[Extracted records]
━━━━━━

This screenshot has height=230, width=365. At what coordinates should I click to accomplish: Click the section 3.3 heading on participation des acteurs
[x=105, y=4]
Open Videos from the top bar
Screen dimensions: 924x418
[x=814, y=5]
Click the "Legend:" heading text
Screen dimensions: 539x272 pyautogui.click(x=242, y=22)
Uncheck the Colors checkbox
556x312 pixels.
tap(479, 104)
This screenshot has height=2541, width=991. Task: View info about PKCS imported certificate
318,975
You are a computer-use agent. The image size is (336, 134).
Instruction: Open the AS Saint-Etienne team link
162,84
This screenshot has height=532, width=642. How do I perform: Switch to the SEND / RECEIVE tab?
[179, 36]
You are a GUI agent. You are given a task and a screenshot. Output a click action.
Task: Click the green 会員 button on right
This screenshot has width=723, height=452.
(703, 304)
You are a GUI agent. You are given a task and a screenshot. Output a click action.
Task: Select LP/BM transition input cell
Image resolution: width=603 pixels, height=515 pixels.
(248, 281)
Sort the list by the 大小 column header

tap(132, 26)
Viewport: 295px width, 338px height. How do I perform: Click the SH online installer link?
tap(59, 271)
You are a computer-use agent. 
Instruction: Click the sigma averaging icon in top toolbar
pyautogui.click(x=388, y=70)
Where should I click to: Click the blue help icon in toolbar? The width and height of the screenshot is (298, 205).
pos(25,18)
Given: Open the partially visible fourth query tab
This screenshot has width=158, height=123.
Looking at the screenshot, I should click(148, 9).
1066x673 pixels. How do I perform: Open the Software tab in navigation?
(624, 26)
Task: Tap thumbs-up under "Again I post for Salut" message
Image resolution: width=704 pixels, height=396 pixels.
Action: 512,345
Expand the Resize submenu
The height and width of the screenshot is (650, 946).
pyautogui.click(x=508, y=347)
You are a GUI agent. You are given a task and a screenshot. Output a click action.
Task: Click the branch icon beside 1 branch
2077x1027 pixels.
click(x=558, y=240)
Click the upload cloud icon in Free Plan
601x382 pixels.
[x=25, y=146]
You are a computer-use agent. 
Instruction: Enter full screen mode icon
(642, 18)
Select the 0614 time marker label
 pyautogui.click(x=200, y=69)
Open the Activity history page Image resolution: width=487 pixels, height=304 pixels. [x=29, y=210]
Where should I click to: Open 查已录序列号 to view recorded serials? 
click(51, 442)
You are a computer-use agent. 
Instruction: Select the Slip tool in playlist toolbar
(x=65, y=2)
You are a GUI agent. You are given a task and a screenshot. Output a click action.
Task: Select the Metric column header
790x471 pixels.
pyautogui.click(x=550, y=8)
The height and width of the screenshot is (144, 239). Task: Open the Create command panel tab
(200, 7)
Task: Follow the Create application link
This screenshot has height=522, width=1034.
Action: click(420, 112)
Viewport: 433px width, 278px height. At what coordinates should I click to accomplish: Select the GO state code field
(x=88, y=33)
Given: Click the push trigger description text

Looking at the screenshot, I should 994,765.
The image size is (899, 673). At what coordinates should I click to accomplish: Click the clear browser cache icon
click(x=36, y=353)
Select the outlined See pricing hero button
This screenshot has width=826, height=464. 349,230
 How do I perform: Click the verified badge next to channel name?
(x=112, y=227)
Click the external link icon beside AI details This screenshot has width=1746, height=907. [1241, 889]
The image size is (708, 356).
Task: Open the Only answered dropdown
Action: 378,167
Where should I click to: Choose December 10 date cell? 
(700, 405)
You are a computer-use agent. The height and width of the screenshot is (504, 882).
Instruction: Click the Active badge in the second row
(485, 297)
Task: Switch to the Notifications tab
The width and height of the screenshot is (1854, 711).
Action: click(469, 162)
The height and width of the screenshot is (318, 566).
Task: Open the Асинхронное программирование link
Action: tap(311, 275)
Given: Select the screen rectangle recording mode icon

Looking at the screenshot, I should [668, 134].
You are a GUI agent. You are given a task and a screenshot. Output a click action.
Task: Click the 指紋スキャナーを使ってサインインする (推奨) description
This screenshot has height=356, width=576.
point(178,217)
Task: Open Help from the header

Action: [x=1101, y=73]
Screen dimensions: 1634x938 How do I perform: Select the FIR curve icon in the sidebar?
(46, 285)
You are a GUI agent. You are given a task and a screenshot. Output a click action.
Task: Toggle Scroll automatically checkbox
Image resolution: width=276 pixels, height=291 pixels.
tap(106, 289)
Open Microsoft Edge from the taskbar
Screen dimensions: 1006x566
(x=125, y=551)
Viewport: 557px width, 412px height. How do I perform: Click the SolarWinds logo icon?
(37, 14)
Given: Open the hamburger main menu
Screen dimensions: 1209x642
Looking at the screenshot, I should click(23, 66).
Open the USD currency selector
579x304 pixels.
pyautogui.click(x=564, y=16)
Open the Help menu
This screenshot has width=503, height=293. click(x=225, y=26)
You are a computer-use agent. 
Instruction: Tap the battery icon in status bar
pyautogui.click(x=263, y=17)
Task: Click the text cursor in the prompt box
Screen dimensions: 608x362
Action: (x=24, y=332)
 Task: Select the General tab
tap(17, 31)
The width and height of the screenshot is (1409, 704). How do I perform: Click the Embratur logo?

━━━━━━

### Work to be completed
Taking the records above, retype every line from the one with "Instruction: Select the" down to the one with "Task: Follow the Create application link", exactly and with nothing else.

### Answer box
Instruction: Select the Slip tool in playlist toolbar
(x=65, y=2)
You are a GUI agent. You are given a task and a screenshot. Output a click action.
Task: Select the Metric column header
790x471 pixels.
pyautogui.click(x=550, y=8)
The height and width of the screenshot is (144, 239). Task: Open the Create command panel tab
(200, 7)
Task: Follow the Create application link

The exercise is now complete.